◆ Passage provided:
-----
ChinaFile’s research for “State of Surveillance” relied primarily on a dataset comprising some 76,000 procurement notices that central and local government offices posted for goods and services related to surveillance. This article explains how we arrived at that dataset—how we selected notices for inclusion, as well as how we processed and sifted through them in order to draw analytical conclusions.

ChinaFile undertook this type of data-driven research project specifically because of the difficulties in reporting on the ground in China right now. We based our analysis on procurement notices, discussions with experts, and additional research, but we were not able to conduct first-hand reporting in China.

Central and local governing bodies, such as state government departments and Communist Party offices, publish public procurement notices on the Chinese Government Procurement Network (CGPN) website. (We use the terms “officials,” “authorities,” and “government” to refer to either state or Party entities.) The website includes procurement notices from as early as 2001. These notices typically include basic information about the type of equipment or services local governments are hoping to buy, how much they plan to spend, and how and when companies can submit a tender. Local government purchasers do not directly manage the bidding processes. Companies act as middlemen, posting procurement notices on the CGPN website, creating the sometimes lengthy addenda included in these notices, and otherwise handling related administrative tasks. The CGPN website has separate webpages for each phase of the procurement process, from the initial notice to the final announcement of the winning bid.
-----
◆ What is required: Resume the article on how ChinaFile built its surveillance procurement dataset, picking up right after its last sentence. The material that comes next is separate from the article.

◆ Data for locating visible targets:
-----
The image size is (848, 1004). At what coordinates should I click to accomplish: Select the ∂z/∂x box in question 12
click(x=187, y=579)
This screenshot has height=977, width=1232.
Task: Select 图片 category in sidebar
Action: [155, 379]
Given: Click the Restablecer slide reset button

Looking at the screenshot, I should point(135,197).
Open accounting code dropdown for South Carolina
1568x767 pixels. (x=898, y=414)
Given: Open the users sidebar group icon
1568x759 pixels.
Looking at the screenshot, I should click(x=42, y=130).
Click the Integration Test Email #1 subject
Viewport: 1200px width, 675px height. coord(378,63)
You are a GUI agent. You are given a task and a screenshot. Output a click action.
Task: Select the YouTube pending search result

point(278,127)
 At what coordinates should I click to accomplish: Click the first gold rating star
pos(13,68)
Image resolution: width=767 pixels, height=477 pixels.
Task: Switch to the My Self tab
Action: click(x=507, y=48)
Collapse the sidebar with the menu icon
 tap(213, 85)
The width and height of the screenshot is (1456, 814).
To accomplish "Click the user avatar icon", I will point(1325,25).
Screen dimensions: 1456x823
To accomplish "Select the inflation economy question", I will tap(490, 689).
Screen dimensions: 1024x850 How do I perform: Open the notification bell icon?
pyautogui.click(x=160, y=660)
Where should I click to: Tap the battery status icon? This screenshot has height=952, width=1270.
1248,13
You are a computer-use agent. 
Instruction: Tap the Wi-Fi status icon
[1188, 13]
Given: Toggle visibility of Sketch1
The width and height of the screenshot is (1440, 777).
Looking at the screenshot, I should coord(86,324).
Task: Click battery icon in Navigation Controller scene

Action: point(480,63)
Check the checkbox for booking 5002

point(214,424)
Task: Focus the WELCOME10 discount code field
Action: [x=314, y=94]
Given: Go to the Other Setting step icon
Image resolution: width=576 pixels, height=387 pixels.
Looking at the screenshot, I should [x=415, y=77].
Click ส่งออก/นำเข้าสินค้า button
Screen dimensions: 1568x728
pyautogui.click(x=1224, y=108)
-----
◆ The answer:
Some notices include supplemental documents that elaborate on the basic terms of the notice. These can include contract templates, rules for bidding procedures, and information about the specific products or work requested. At times, these addenda explain the reasons and rationale for the requested purchases in rich detail; in others, the rationale is implicit in the kinds of technology officials seek.

Generating and Analyzing Our Dataset

To create this dataset of approximately 76,000 procurement notices, we generated a list of keywords related to surveillance of public spaces in China. Some of these keywords related to specific hardware or software (such as “facial recognition camera”), while others were more abstract or referenced overall surveillance-related programs (such as the national-level campaign “Project Sharp Eyes”).

We also created a list of keywords to narrow down the range of potential purchasers. We did not include every possible government purchase in our dataset; instead, we chose to focus on purchases made by those parts of the government specifically tasked with monitoring citizen behavior in public spaces—entities, such as local Public Security Bureaus, designated in central-level planning documents as responsible for implementing surveillance projects. We also included several agencies or offices whose mission is explicitly linked to citizen monitoring, such as local Politics and Law Commissions, or Petitioning Offices. We also included the local state and Party offices that oversee these entities. This selection of purchasers means that our data does not speak to the surveillance activities of other government organs, whose main missions are not directly tied to monitoring and controlling the population. Such government organs may, of course, be surveilling people.

Any procurement notice included in the dataset had to contain both a surveillance-related keyword and a purchaser-related keyword. The purchaser keyword had to appear in the field of the notice designated for the purchaser name, to ensure it was purchaser-related and not referring to something else.

The 76,375 procurement notices that include these keywords were posted to the CGPN website between June 29, 2004 and May 19, 2020. Among them we found approximately 7,000 notices containing supplemental documents, at time with page lengths running into the hundreds. These included Microsoft Word or PDF documents, as well as other file types, such as JPEGs. We assume there are some number of supplemental documents that we did not successfully collect, meaning that figures or estimates made with this information are likely undercounts.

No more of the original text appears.